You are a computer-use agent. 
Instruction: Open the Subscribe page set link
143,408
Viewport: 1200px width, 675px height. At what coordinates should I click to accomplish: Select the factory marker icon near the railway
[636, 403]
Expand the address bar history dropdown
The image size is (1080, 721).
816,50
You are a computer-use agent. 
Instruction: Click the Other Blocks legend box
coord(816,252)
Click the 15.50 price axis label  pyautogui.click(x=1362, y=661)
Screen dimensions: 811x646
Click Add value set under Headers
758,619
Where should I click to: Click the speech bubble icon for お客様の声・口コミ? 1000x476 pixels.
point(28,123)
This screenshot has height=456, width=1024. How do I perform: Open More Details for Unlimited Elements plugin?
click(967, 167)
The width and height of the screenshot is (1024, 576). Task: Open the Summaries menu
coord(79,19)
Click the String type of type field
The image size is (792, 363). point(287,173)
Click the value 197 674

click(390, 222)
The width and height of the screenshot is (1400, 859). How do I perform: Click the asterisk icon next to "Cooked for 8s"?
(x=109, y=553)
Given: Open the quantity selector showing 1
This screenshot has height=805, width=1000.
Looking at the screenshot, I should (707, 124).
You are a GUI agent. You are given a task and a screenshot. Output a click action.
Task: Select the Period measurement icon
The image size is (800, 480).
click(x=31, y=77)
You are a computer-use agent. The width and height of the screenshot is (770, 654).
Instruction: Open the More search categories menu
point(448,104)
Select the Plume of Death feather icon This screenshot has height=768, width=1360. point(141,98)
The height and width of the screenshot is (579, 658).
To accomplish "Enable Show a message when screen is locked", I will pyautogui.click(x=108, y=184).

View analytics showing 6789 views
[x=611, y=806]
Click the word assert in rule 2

________

With no words changed, transcribe the records above.

You are a computer-use agent. 
Instruction: Open the Subscribe page set link
143,408
Viewport: 1200px width, 675px height. At what coordinates should I click to accomplish: Select the factory marker icon near the railway
[636, 403]
Expand the address bar history dropdown
The image size is (1080, 721).
816,50
You are a computer-use agent. 
Instruction: Click the Other Blocks legend box
coord(816,252)
Click the 15.50 price axis label  pyautogui.click(x=1362, y=661)
Screen dimensions: 811x646
Click Add value set under Headers
758,619
Where should I click to: Click the speech bubble icon for お客様の声・口コミ? 1000x476 pixels.
point(28,123)
This screenshot has height=456, width=1024. How do I perform: Open More Details for Unlimited Elements plugin?
click(967, 167)
The width and height of the screenshot is (1024, 576). Task: Open the Summaries menu
coord(79,19)
Click the String type of type field
The image size is (792, 363). point(287,173)
Click the value 197 674

click(390, 222)
The width and height of the screenshot is (1400, 859). How do I perform: Click the asterisk icon next to "Cooked for 8s"?
(x=109, y=553)
Given: Open the quantity selector showing 1
This screenshot has height=805, width=1000.
Looking at the screenshot, I should (707, 124).
You are a GUI agent. You are given a task and a screenshot. Output a click action.
Task: Select the Period measurement icon
The image size is (800, 480).
click(x=31, y=77)
You are a computer-use agent. The width and height of the screenshot is (770, 654).
Instruction: Open the More search categories menu
point(448,104)
Select the Plume of Death feather icon This screenshot has height=768, width=1360. point(141,98)
The height and width of the screenshot is (579, 658).
To accomplish "Enable Show a message when screen is locked", I will pyautogui.click(x=108, y=184).

View analytics showing 6789 views
[x=611, y=806]
Click the word assert in rule 2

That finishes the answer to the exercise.